Apps don't lose weight for you. But the right ones make compliance easier, and compliance is ~90 % of the game. Ten apps with a real behavioural loop behind them, each addressing a specific part of the weight-loss puzzle.
1. MacroFactor
Calorie tracking with adaptive TDEE estimation. Unlike older trackers, it calibrates to your actual rate of change, not generic formulas. Best-in-class in 2026.
2. MyFitnessPal
Older, bigger food database. Free tier works; paid ads get annoying. A default choice if you want the broadest food catalogue.
3. Cronometer
Strongest on micronutrient tracking. For people who also care about getting the nutrition right, not just the calories.
4. Strong / Hevy
Simple strength-training loggers. Track sets, reps, weight, and progressive overload. Critical for preserving muscle during a deficit.
5. Apple Health / Google Fit
Step tracking + sleep + heart rate in one. Aggregates data from wearables; good baseline overview.
6. Streaks / Way of Life
Habit trackers. Useful for turning daily walks, protein targets, and sleep bedtimes into visible streaks that hold through low- motivation days.

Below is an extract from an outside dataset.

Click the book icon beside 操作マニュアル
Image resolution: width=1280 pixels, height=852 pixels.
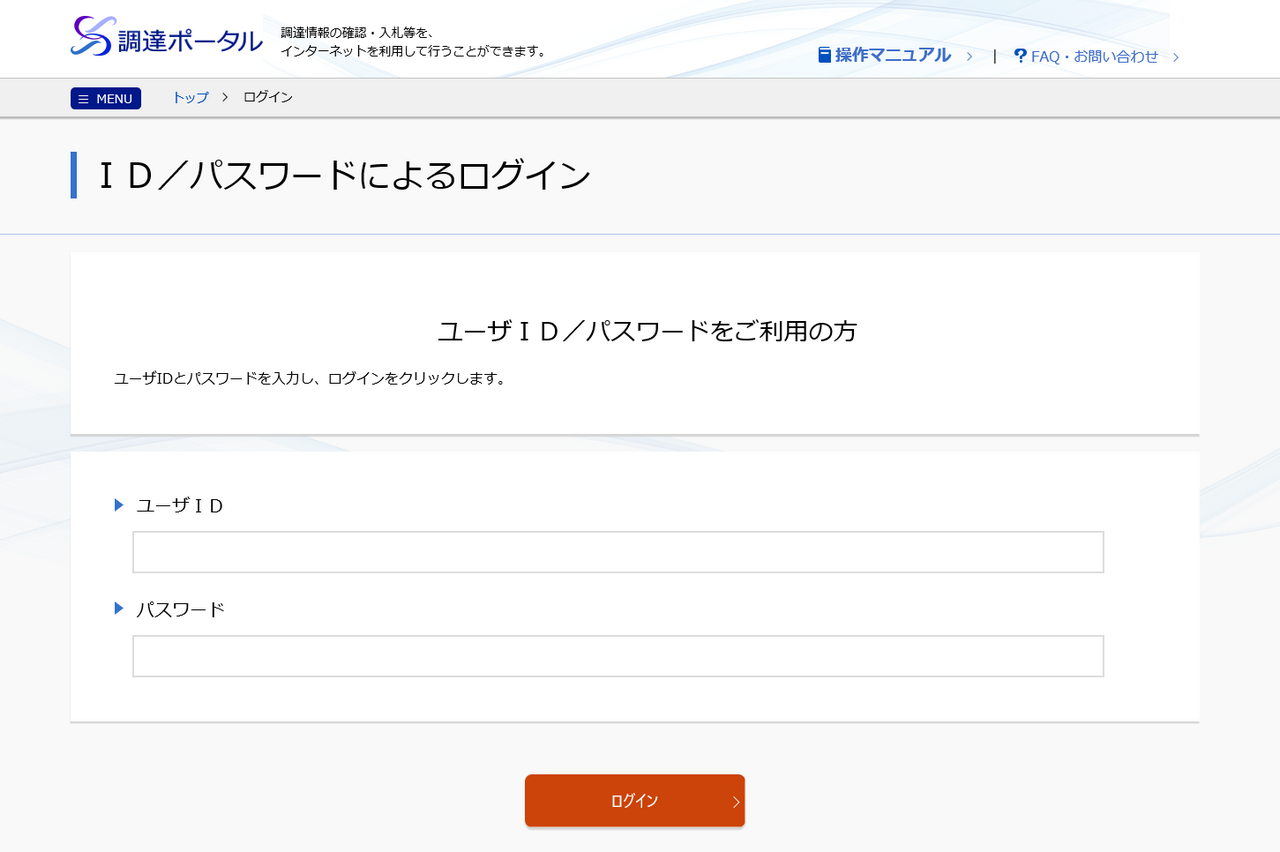click(x=824, y=55)
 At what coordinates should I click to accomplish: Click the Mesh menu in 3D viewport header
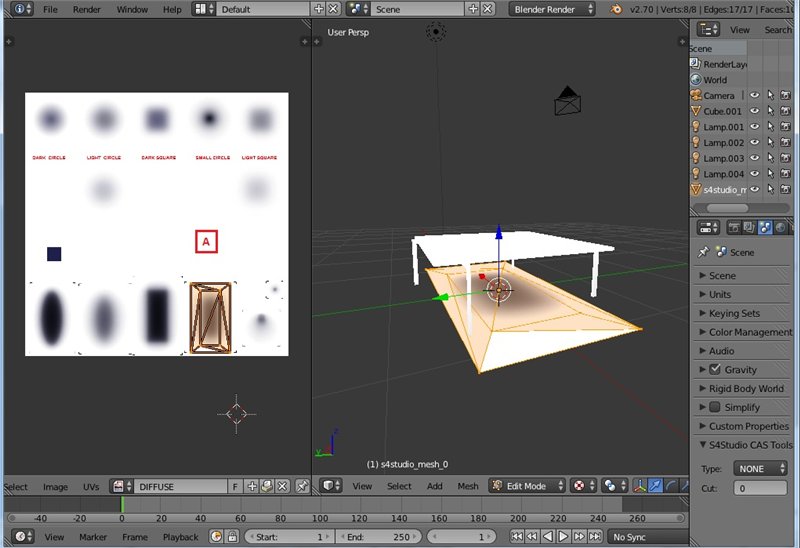pos(468,486)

7. Zero / LIFE Fasting Tracker
If intermittent fasting is your chosen structure. Tracks fasting windows, graphs patterns. Optional, not required.
8. MyPlate
Simpler than MyFitnessPal. Good for beginners who find full macro tracking overwhelming.
9. Headspace / Calm
Surprising inclusion — sleep and stress are weight-loss variables. Meditation apps with sleep content support those.
10. Sleep Cycle / AutoSleep
Sleep tracking makes sleep habits visible. Visible habits change; invisible ones don't.
A realistic stack
One tracker (MacroFactor or MyFitnessPal), one lifting logger (Strong), one habit tracker (Streaks), Apple Health or Google Fit for steps. Four apps. They won't replace diet discipline — they make diet discipline measurable, which is the actual lever.